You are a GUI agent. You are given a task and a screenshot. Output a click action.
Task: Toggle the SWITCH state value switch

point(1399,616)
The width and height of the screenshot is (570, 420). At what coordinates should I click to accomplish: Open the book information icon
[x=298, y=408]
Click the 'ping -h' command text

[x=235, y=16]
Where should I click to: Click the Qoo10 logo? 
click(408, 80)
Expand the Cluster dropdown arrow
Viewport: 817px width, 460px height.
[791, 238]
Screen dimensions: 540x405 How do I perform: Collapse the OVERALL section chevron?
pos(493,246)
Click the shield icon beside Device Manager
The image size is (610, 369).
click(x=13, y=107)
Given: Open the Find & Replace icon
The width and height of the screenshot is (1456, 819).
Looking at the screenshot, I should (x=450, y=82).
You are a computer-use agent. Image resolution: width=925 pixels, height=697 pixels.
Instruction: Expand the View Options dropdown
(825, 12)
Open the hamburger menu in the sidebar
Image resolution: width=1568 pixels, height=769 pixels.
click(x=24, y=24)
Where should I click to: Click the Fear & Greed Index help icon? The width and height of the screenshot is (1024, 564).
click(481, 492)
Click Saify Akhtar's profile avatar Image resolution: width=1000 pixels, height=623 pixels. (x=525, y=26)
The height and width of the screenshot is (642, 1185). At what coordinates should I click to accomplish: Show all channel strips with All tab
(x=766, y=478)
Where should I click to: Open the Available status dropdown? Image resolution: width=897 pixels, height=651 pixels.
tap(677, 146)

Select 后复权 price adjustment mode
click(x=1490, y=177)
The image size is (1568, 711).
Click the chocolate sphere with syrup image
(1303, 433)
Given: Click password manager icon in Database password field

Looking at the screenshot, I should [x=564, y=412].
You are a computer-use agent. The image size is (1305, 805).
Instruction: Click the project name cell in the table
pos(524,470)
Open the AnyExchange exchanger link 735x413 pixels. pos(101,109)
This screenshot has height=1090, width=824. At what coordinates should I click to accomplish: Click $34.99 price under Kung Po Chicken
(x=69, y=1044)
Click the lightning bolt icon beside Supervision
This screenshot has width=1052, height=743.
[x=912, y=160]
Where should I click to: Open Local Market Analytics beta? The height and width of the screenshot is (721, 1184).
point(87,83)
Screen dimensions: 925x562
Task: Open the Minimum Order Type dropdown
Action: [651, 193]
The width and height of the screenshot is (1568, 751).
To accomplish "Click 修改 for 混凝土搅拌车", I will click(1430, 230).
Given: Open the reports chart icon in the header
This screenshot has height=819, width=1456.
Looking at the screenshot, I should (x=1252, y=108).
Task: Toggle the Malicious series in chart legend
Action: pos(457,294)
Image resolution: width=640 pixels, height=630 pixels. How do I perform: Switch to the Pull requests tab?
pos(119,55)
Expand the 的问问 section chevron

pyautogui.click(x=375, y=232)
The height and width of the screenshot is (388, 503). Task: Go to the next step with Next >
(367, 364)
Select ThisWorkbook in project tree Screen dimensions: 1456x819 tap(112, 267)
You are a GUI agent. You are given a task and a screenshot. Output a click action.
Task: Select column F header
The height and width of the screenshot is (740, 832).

--

> [Instructions for the task]:
Reproduce the material between the line holding "Open the AnyExchange" and the line holding "(x=69, y=1044)", inclusive, keeping the requests and adding 86 to each coordinate in the answers.

> [Response to this exercise]:
Open the AnyExchange exchanger link 735x413 pixels. pos(187,195)
This screenshot has height=1090, width=824. At what coordinates should I click to accomplish: Click $34.99 price under Kung Po Chicken
(x=155, y=1130)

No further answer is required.